Approach and Exposure

As shown in Fig. 1, the surgical area was routinely disinfected. The skin and subcutaneous tissue were then opened, layer by layer, along the body surface markings. Next, the external oblique, internal oblique, and transverse abdominal muscles were bluntly separated to expose the retroperitoneal space. The extraperitoneal fat was retracted, and the peritoneum was pulled to expose the psoas major. Caution was taken to protect the genital femoral nerve. Afterward, the psoas major was split at the anterior and middle 1/3, and finally, the target disc was located and confirmed by fluoroscopy.
Fig. 1

Surgical procedure. (A) Surgical incision. (B, C) The installation of C‐ring and retractors. The half‐screw fixation screws were not utilized during this process. (D) The implantation of the cage. The cage was large enough to extend to the edge of the vertebra.

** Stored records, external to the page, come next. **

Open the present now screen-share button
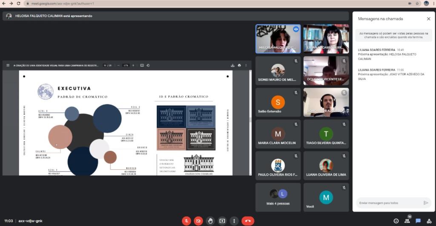This screenshot has width=436, height=226. click(222, 221)
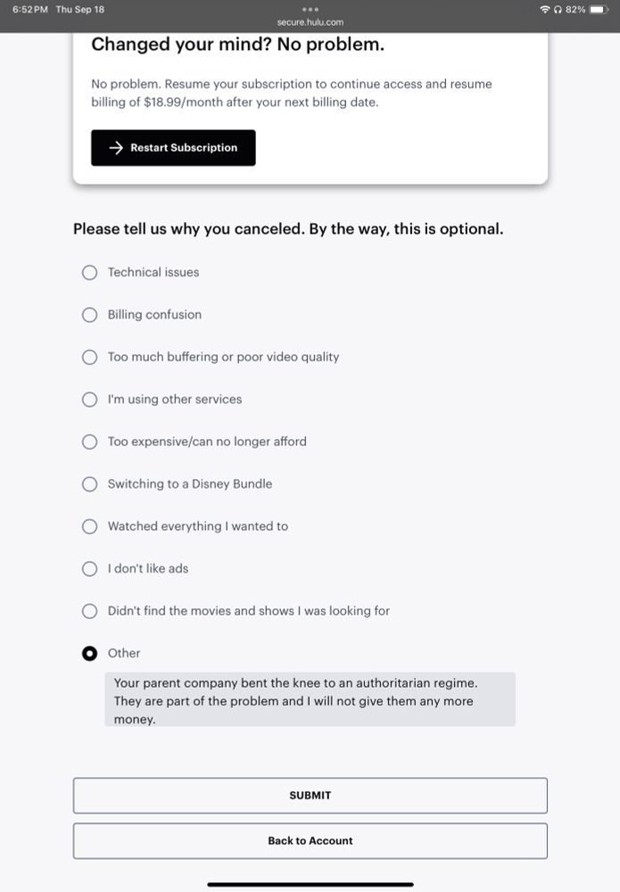This screenshot has height=892, width=620.
Task: Open the three-dot multitasking menu
Action: (x=310, y=10)
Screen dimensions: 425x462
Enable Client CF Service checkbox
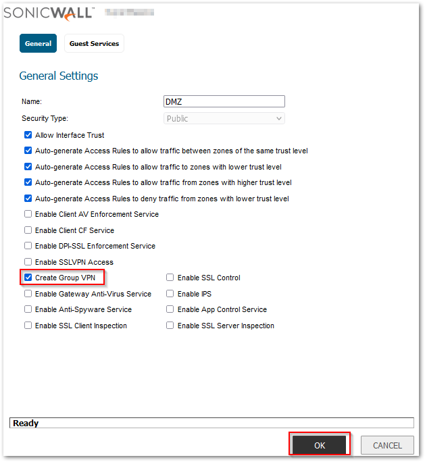(28, 230)
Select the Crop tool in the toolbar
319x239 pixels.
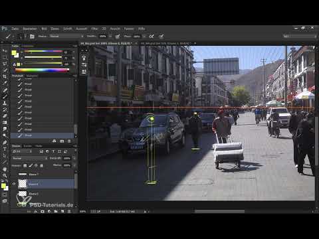[5, 76]
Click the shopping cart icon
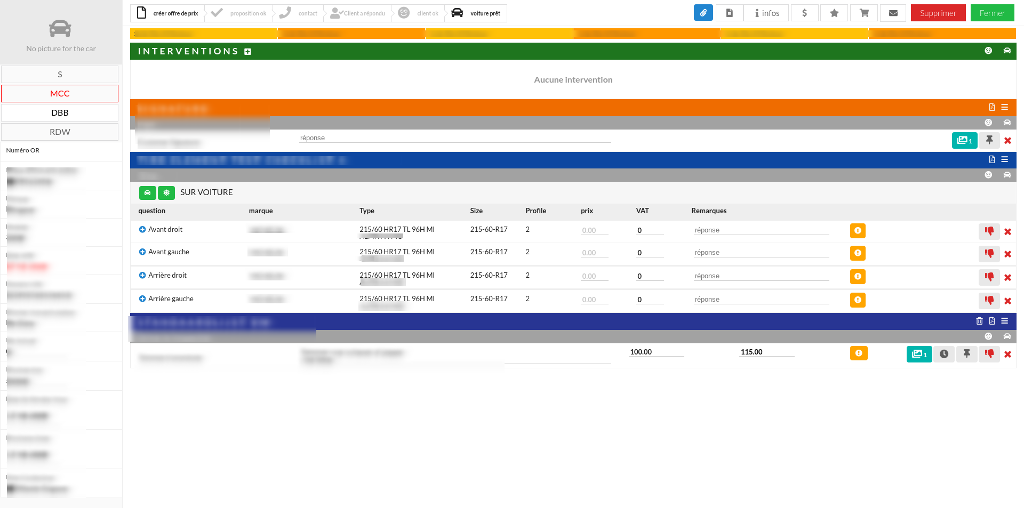 (x=864, y=13)
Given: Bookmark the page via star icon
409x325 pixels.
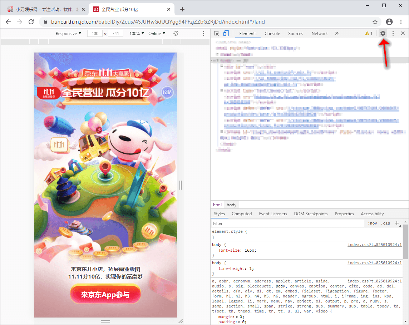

Surgical procedure. (A) Surgical incision. (B, C) The installation of C‐ring and retractors. The half‐screw fixation screws were not utilized during this process. (D) The implantation of the cage. The cage was large enough to extend to the edge of the vertebra. The patient was a 57‐year‐old female. More than 5 years after lumbar fusion surgery, and who experienced pain and numbness in the back and lower extremities for half a year. (A‐C) Preoperative lateral x‐ray, CT, and MRI of the lumbar spine. (A) Preoperative lateral radiographs. It can be seen that lumbar lordosis (LL) decreased and L3/4 SL became larger. Lumbar spondylolisthesis occurs at the L3/4 level. (B) The same signs can be seen in preoperative CT of the lumbar spine. In addition, we can also observe that there is no calcification of the disc in the diseased segment. (C) Preoperative lumbar MRI can reveal the cross‐sectional area of the vertebral canal becomes smaller. (D‐F) Lateral x‐ray, CT, and MRI of the lumbar spine after CLIF surgery was performed. (D) Postoperative lateral radiographs of the lumbar spine showed that both LL and SL of the diseased level returned to normal, and lumbar alignment was significantly improved. (E) The same signs can be seen in postoperative CT of the lumbar spine. (F) From postoperative MRI of the lumbar spine, it can be seen that the cross‐sectional area of the vertebral canal increased.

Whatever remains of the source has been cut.